Takeshi Takahashi took over as plant manager in December after his predecessor was diagnosed with cancer (which is unrelated to the disaster). “We need to avoid major releases of radioactive materials of the kind we saw after the accident,” he says. “We achieved cold shutdown in December, but we must ensure we keep making improvements because we still can’t say for sure the facilities on site are totally trouble-free.”

He refused to speculate on who was to blame for the accident before the government had completed its investigation, but he accepted criticism of his employer’s transparency in the early days of the crisis. “We often hear we didn’t communicate properly, and I apologise for that,” he says. “It was never our intention to suppress information, but there was a chaotic time after the accident when we tended to neglect efficient communication.”
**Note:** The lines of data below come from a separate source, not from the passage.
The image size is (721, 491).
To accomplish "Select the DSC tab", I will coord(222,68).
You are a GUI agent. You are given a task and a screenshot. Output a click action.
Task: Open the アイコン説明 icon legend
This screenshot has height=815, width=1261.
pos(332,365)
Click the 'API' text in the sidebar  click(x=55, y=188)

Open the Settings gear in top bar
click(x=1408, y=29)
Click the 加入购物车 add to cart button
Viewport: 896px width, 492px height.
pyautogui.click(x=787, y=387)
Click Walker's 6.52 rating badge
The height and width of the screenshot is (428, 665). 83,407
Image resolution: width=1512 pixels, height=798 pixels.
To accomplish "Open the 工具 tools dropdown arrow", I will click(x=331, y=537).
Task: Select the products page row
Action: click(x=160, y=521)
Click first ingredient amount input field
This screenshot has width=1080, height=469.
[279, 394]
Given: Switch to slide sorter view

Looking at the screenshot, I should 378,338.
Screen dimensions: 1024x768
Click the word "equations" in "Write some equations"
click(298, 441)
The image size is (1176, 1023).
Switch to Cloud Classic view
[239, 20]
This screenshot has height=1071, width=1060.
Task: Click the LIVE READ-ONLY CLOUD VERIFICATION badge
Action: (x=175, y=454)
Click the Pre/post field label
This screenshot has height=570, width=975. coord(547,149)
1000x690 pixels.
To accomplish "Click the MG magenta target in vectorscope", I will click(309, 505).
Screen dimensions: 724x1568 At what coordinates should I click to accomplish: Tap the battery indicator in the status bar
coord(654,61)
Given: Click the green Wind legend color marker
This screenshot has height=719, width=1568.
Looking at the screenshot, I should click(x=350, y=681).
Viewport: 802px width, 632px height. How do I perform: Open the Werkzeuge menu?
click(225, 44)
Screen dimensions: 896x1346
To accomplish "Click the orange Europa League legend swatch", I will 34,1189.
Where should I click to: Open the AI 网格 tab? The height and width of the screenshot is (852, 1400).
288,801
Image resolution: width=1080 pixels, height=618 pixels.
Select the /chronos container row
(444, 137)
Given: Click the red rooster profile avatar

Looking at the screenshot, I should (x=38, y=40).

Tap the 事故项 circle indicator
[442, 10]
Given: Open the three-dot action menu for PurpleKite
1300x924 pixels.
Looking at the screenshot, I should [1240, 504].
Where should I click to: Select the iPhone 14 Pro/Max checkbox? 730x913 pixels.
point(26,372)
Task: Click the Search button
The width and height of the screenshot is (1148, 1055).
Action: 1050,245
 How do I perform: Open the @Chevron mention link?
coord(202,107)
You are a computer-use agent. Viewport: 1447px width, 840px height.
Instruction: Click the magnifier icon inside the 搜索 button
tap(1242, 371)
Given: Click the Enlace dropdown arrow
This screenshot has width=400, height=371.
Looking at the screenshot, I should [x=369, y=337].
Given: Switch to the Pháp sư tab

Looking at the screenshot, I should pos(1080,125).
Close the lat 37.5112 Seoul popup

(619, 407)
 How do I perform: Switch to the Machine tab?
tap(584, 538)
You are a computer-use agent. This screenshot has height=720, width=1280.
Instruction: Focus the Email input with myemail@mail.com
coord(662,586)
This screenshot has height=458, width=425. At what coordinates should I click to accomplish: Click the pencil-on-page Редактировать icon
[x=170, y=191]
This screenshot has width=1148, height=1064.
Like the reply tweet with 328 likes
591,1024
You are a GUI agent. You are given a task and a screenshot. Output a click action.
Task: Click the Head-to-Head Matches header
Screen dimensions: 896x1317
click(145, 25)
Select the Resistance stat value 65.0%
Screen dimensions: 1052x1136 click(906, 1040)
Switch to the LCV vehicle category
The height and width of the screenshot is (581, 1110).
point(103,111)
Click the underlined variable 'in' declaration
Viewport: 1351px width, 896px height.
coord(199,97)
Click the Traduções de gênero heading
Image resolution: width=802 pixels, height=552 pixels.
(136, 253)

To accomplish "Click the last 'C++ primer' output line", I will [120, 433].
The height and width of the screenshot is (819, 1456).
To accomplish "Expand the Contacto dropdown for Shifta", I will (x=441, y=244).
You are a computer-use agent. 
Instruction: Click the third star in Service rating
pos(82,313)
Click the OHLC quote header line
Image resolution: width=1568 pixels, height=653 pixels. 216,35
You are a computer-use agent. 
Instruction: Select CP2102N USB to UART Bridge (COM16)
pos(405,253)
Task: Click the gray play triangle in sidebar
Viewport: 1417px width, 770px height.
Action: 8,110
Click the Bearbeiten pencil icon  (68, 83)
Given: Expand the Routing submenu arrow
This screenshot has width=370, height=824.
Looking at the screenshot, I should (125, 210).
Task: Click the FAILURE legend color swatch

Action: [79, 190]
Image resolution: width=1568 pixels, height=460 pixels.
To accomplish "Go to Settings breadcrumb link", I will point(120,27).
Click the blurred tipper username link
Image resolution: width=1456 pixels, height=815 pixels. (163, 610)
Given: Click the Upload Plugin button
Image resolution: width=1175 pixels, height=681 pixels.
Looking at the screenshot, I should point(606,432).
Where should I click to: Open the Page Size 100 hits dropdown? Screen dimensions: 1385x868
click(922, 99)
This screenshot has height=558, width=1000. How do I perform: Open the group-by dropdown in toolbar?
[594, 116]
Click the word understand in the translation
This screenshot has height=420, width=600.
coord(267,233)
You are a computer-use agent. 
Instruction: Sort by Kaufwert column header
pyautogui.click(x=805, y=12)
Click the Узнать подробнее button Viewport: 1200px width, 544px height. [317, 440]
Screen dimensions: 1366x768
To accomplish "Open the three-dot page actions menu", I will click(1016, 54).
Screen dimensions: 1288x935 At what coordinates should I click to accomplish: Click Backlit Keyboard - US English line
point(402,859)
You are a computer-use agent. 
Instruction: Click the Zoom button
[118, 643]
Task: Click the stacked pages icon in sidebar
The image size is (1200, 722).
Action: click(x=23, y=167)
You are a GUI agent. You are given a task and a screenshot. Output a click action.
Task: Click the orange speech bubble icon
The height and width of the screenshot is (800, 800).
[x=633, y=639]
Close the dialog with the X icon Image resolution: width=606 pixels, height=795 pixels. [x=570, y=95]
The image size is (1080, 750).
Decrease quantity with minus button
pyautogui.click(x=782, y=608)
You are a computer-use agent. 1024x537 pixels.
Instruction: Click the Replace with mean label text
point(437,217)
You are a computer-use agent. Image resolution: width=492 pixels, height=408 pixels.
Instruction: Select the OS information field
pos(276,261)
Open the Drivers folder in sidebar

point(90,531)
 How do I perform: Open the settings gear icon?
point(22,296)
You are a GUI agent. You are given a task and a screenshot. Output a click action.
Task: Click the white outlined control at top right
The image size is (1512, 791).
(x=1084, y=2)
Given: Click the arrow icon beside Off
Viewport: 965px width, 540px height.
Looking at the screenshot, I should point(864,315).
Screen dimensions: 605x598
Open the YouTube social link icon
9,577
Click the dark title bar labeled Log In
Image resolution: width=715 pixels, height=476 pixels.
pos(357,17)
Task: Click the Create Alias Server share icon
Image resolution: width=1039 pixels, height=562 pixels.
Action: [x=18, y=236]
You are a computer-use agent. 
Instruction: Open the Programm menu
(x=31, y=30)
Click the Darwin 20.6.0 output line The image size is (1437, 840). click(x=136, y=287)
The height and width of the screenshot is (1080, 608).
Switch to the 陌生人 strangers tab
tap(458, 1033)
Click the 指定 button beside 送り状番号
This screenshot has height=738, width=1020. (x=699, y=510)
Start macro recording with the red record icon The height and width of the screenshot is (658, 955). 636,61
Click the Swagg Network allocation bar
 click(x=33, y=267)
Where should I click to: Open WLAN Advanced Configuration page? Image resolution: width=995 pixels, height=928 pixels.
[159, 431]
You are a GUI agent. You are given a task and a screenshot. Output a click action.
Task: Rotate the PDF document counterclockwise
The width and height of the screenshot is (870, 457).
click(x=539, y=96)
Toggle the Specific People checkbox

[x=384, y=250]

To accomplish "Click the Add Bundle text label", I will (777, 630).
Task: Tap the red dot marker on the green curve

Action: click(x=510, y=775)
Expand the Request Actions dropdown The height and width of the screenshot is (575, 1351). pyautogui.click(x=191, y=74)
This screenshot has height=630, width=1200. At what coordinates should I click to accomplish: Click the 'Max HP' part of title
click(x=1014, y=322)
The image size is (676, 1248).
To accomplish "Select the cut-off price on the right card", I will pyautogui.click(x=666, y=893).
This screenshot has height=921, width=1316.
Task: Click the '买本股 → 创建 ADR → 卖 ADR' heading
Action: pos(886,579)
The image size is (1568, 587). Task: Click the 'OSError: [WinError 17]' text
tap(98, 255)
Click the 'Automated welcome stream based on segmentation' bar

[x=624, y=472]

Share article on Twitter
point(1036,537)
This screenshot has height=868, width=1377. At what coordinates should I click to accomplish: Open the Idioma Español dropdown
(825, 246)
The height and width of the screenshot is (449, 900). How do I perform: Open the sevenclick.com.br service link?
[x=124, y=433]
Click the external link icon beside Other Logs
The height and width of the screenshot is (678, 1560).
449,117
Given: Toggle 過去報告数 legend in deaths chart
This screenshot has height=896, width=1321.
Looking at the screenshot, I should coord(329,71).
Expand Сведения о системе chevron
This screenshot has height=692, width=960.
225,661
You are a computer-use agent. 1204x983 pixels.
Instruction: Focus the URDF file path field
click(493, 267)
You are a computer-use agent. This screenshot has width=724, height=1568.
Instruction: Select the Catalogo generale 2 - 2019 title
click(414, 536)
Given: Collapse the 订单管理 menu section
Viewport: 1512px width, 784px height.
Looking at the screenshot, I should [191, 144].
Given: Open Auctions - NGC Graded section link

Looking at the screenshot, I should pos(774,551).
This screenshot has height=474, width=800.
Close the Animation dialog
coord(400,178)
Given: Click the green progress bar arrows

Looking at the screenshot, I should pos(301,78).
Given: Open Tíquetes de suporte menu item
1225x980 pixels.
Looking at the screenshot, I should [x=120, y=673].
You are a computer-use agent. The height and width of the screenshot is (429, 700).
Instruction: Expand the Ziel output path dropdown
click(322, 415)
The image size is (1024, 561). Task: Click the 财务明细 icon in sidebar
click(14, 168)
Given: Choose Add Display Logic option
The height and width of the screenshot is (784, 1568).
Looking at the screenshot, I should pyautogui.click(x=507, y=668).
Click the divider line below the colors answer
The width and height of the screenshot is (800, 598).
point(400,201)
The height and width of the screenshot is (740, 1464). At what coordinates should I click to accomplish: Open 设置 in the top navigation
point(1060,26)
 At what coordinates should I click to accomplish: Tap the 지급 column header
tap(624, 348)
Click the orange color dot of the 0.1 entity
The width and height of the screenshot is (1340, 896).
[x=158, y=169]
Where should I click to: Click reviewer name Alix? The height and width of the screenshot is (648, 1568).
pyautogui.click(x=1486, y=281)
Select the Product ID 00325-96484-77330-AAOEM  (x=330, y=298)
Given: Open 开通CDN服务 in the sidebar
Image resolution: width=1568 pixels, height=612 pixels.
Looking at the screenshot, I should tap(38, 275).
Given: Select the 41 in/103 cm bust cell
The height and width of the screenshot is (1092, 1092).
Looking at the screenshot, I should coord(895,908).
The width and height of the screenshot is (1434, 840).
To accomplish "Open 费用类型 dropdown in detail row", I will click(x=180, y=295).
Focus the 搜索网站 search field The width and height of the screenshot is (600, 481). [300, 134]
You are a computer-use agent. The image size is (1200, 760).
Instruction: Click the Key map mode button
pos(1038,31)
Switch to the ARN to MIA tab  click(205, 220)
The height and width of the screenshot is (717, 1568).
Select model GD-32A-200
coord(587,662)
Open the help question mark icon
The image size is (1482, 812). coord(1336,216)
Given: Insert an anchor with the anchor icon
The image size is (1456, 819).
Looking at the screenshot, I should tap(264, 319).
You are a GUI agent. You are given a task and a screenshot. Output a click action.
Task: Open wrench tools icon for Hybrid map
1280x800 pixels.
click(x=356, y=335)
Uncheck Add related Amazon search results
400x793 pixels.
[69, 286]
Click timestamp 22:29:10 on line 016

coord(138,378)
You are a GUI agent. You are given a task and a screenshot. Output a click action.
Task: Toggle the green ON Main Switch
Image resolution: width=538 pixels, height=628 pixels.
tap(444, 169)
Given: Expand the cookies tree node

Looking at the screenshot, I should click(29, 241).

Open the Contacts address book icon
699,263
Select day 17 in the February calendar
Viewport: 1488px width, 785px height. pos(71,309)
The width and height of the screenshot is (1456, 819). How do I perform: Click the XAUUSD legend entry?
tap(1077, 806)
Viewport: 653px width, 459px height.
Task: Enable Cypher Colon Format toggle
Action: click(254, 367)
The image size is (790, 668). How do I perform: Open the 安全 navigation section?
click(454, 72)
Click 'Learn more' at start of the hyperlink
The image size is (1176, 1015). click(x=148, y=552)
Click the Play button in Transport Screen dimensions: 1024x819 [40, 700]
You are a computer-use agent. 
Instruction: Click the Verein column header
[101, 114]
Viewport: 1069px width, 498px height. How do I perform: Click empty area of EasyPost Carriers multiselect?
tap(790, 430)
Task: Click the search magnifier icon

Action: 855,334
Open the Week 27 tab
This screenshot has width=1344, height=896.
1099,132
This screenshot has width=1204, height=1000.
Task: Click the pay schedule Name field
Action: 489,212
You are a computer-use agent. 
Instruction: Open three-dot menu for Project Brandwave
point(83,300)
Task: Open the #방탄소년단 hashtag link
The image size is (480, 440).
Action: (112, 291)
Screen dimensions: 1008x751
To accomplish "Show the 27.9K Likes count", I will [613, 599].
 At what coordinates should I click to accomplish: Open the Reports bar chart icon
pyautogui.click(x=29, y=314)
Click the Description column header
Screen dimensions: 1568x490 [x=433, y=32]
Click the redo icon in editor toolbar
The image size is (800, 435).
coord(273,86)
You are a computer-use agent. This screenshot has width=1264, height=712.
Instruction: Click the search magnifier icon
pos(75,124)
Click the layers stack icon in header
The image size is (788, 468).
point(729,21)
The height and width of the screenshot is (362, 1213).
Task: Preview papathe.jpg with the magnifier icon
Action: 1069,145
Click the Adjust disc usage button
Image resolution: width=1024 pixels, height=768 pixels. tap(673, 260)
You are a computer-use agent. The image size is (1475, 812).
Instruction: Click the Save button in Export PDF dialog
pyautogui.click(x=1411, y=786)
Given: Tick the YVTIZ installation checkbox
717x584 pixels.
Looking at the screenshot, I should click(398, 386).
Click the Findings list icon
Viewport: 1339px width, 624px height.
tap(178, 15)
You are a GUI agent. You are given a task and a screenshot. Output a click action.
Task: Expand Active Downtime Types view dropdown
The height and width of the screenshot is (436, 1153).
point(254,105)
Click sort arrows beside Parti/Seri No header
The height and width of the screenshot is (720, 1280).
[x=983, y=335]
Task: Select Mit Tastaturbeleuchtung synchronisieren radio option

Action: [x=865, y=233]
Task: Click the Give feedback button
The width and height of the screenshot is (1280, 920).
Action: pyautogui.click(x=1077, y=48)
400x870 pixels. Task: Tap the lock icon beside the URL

Tepco appears to have adjusted its post-disaster mantra, at least in public. Last year its priority was to stabilise the reactors and prove the plant’s destiny was back in the hands of its operator. The utility has since shifted its focus to the tens of thousands of relocated residents.

“I would like to apologise for the trouble we have caused local people,” Takahashi says, unprompted. “We’re doing our best to make it possible for evacuees to return home as soon as possible, but we have to put their safety first.”

But no one can say when, or if, the stirrings of civic life will be seen in the deserted communities around Fukushima Daiichi. And amid the opprobrium directed at Tepco’s corporate culture, it is easy to forget the victims include men, and a small number of women, who are witnessing the recovery effort from the inside.

Saori Kanesaki, who once guided visitors around Fukushima Daiichi, is one of 16,000 residents of Tomioka who were driven from their homes last March. “Before the accident it was my job to tell visitors that nuclear power was safe,” says Kanesaki, who now works at the plant for a Tepco affiliate.

“But given the situation, if I were to tell them that now ... I would be lying.”